## Task instructions
Report, as a bare number, how many lines of the material below contain the word "agent".

═════ Materials provided

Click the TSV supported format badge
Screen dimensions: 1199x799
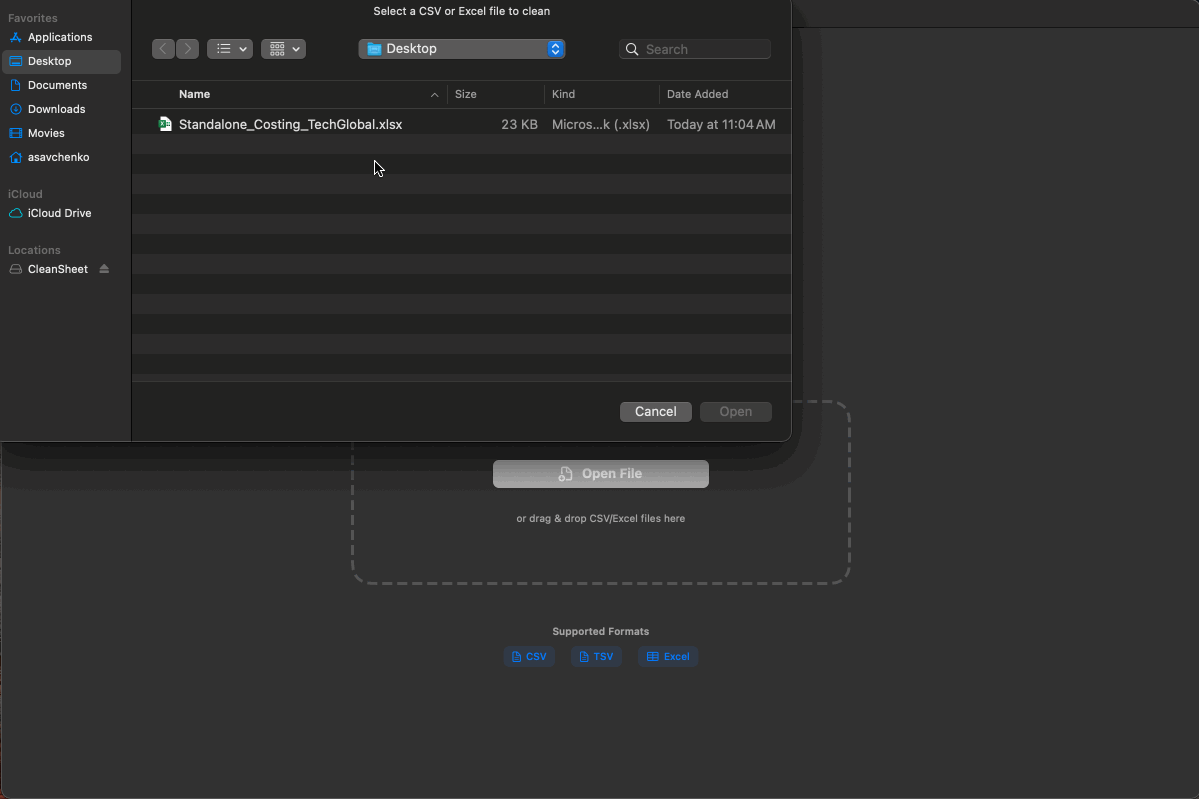coord(596,656)
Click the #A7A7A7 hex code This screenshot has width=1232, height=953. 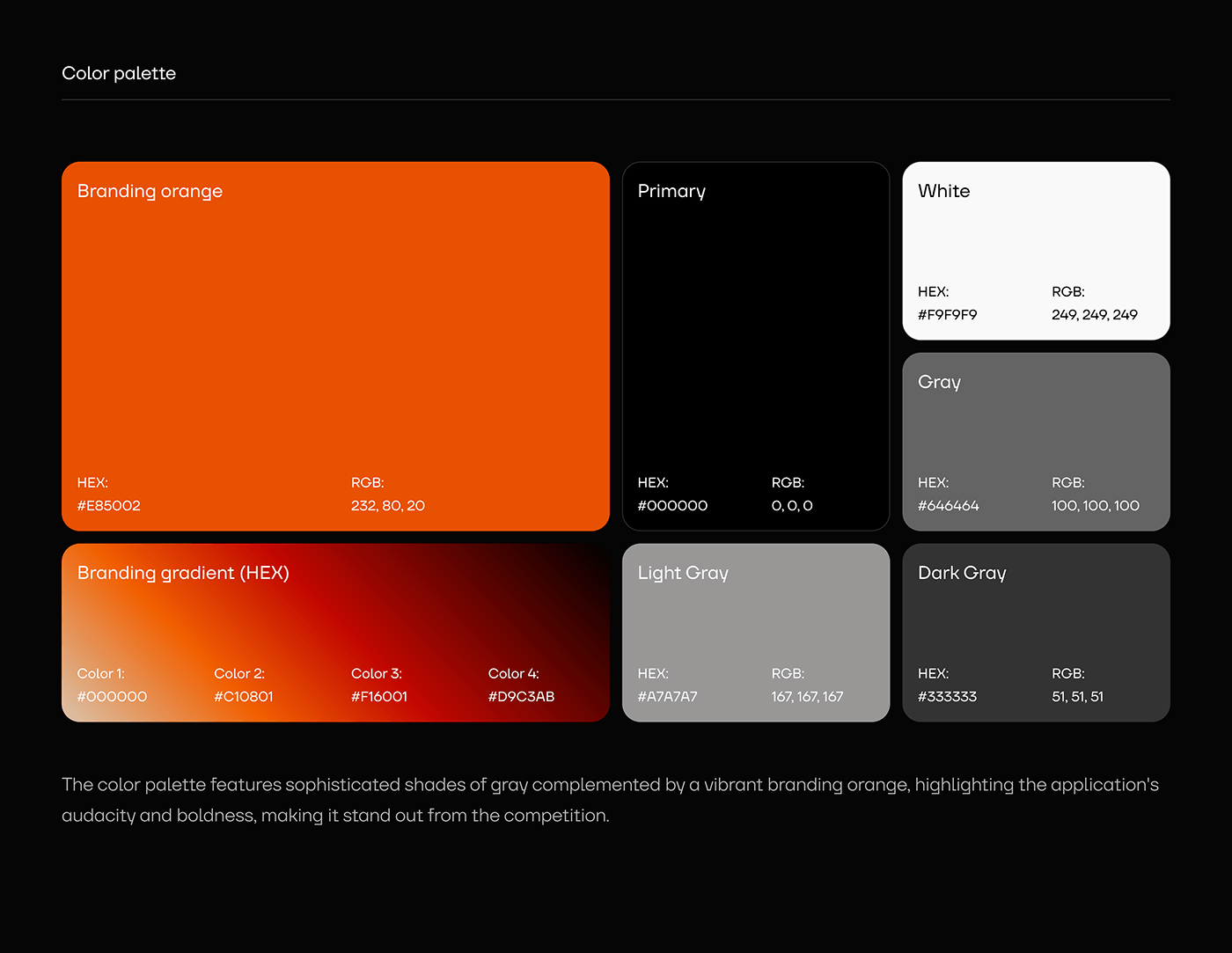coord(667,697)
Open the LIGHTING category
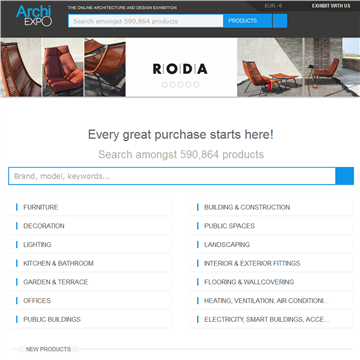This screenshot has height=360, width=360. [x=91, y=245]
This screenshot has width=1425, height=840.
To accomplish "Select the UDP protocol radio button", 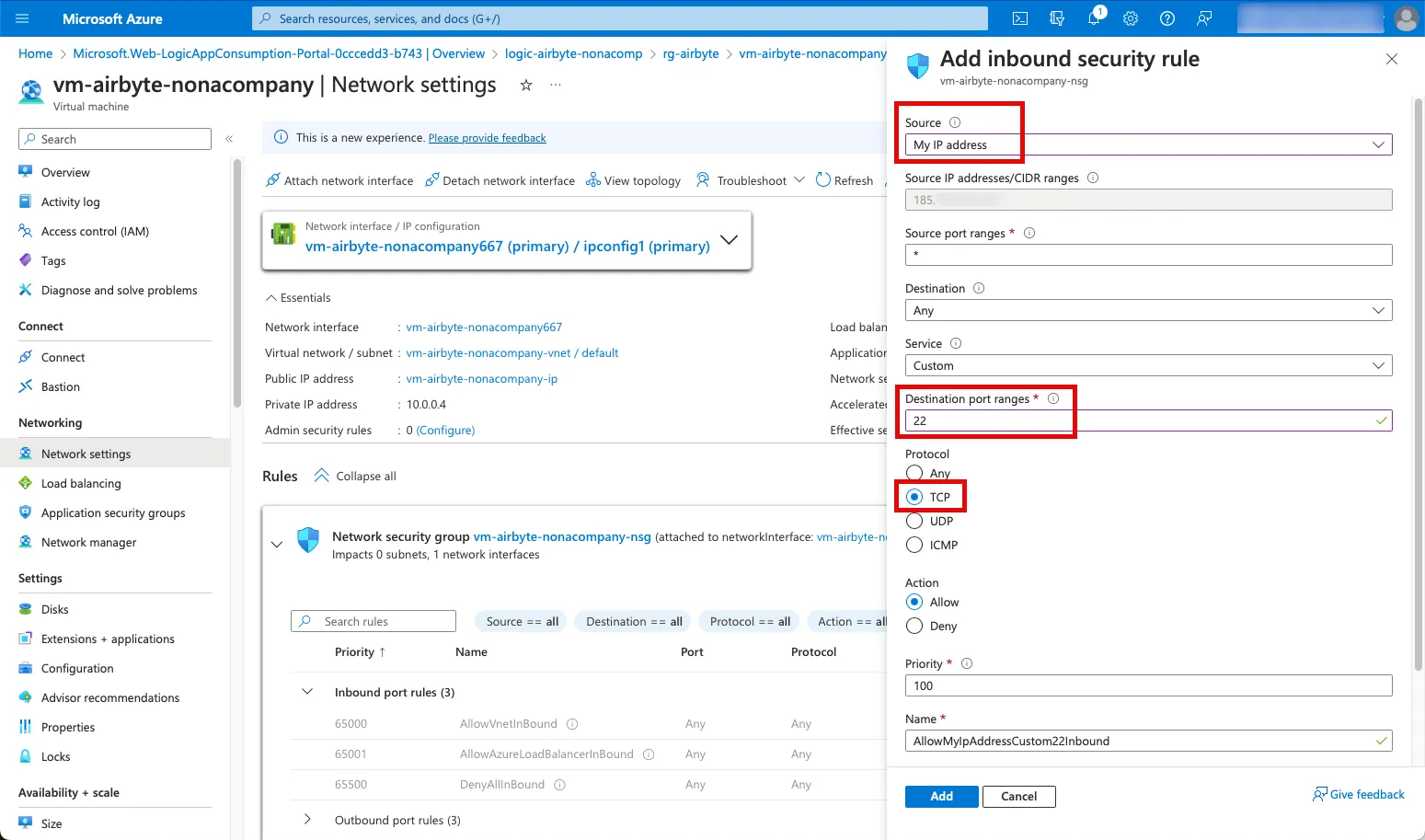I will coord(914,521).
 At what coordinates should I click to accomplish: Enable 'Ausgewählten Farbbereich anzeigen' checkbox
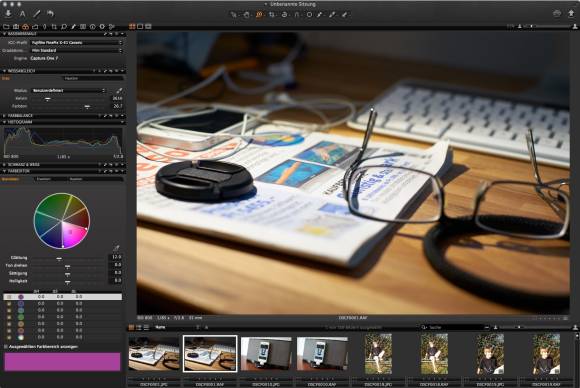(x=6, y=347)
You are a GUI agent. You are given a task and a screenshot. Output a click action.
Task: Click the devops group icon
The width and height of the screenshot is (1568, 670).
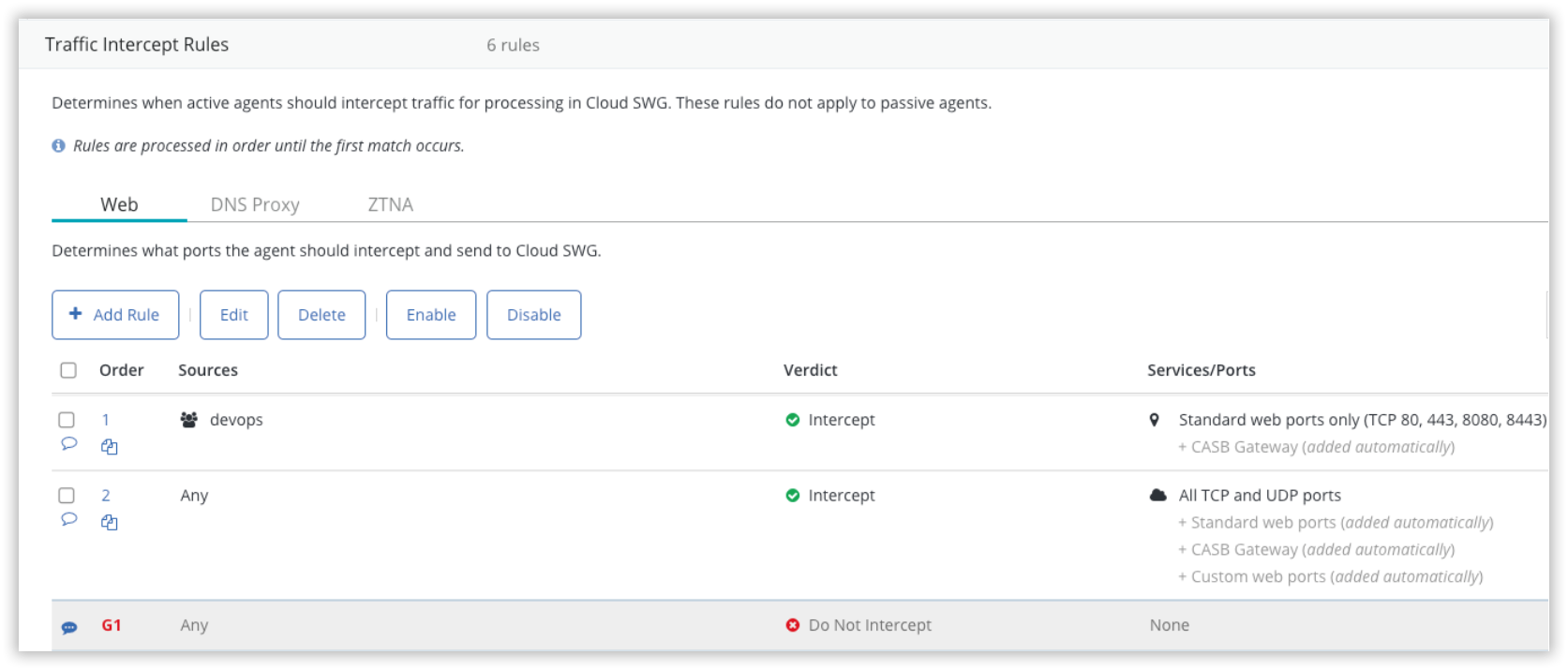(189, 420)
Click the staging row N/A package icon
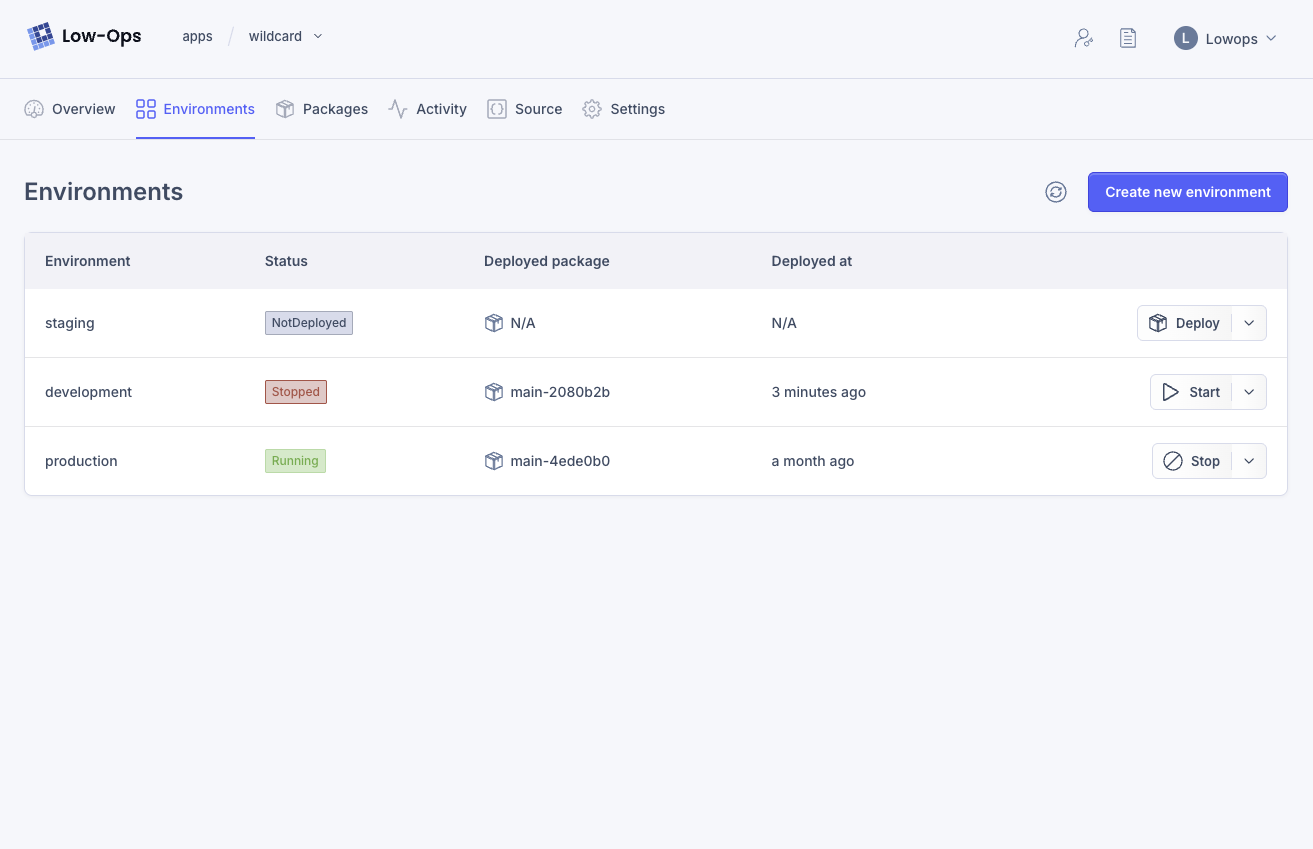The height and width of the screenshot is (849, 1313). coord(493,323)
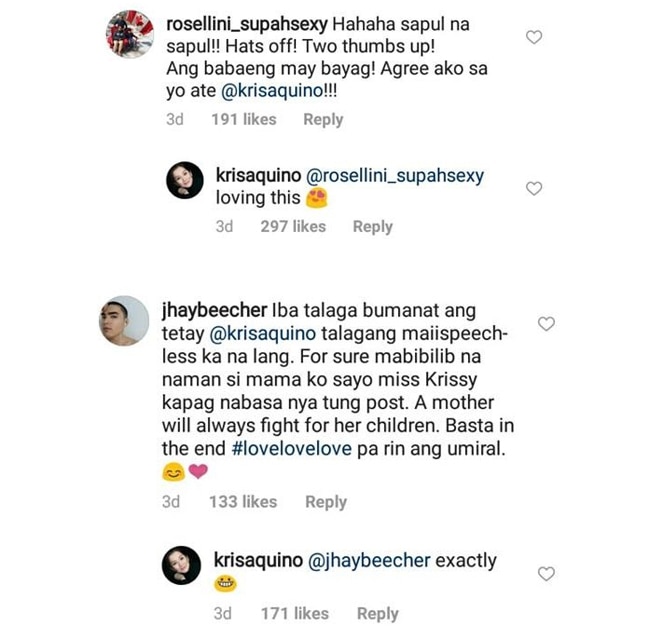View the 297 likes list
Screen dimensions: 660x629
pyautogui.click(x=293, y=227)
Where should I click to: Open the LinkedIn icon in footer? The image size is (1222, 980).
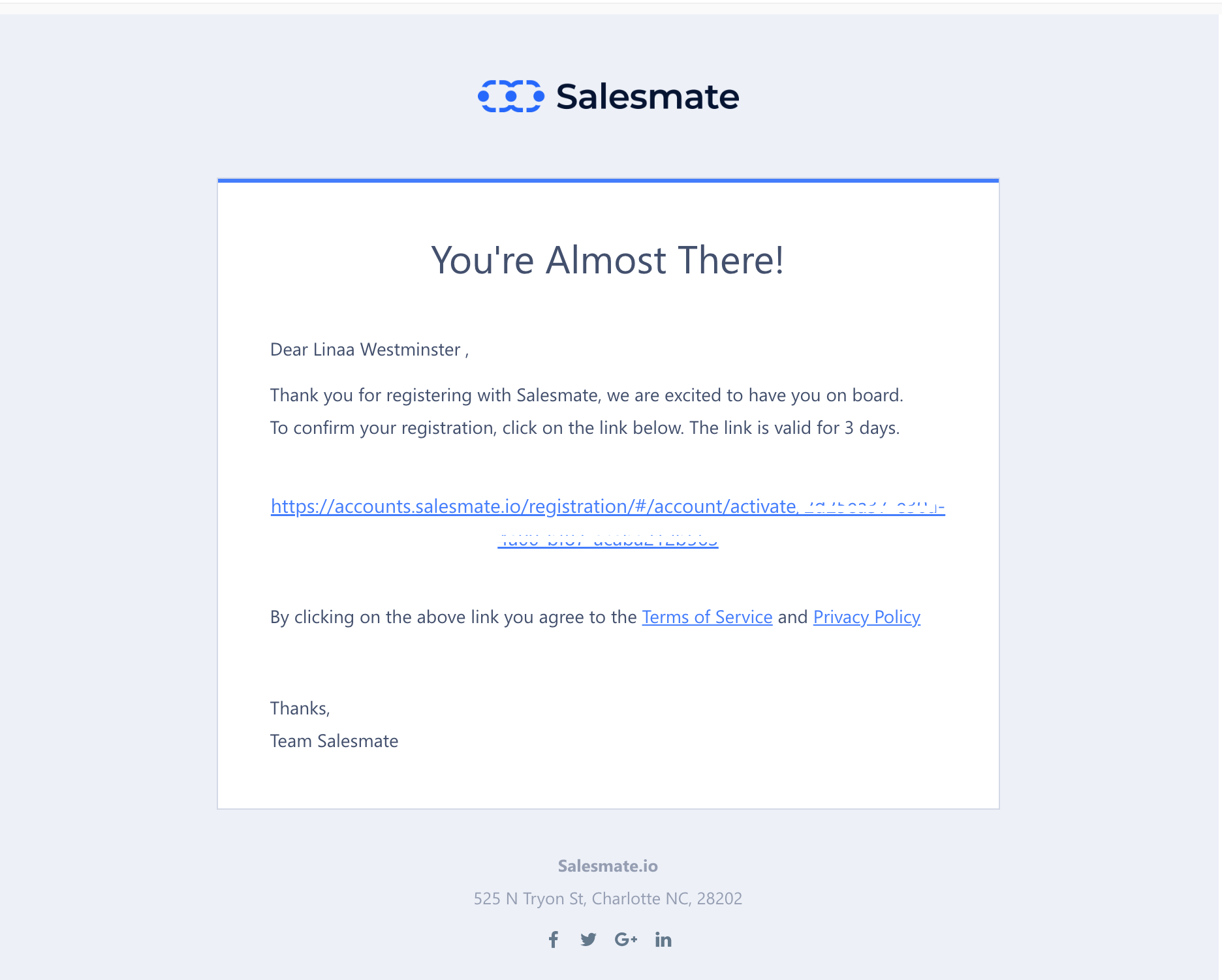coord(663,940)
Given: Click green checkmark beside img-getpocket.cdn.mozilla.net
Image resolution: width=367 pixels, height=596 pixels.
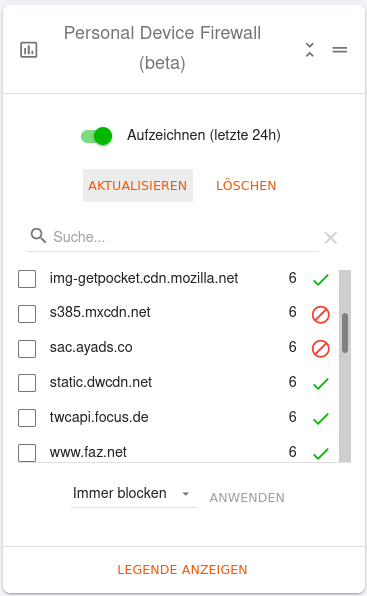Looking at the screenshot, I should [x=321, y=280].
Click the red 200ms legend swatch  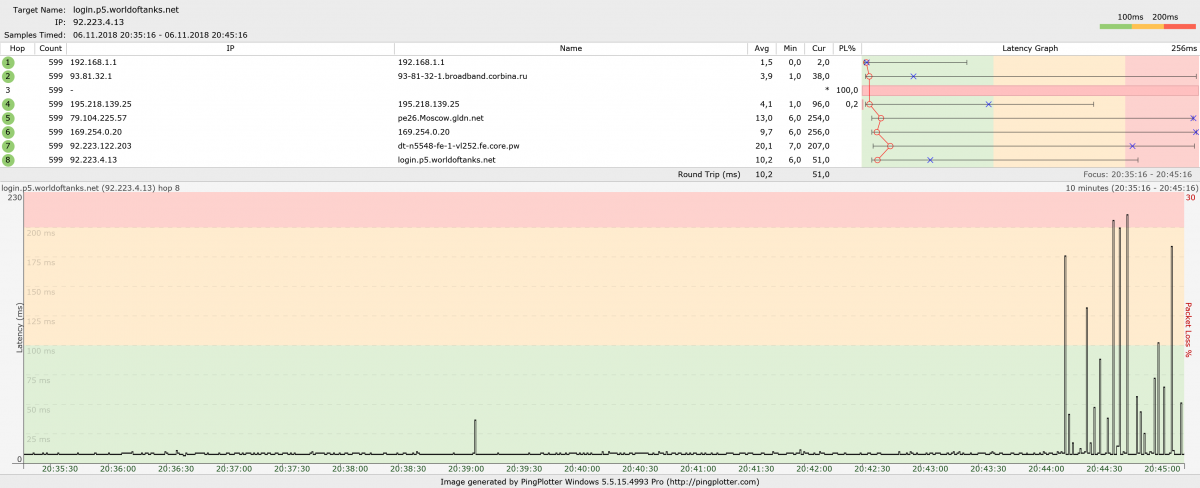click(1180, 27)
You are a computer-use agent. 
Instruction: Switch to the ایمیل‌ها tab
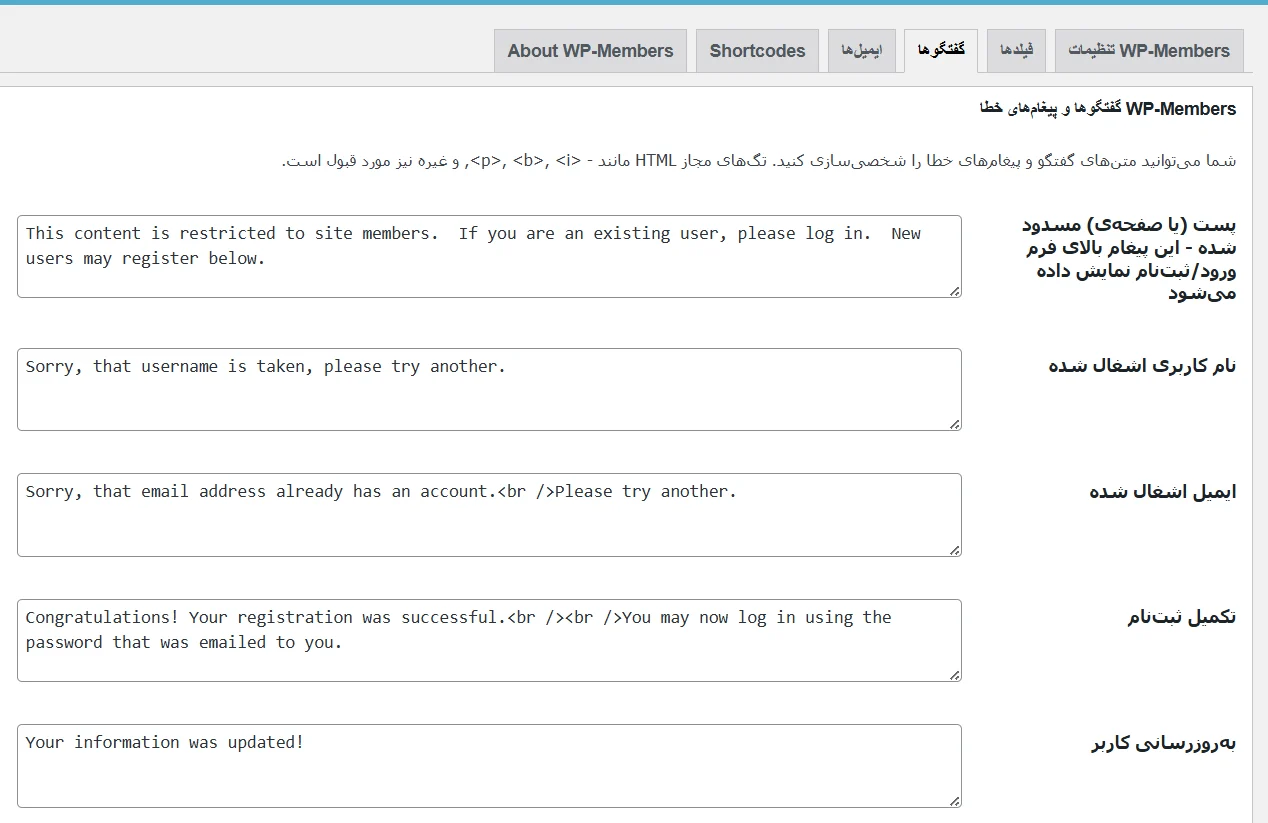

══════════

## Answer section
2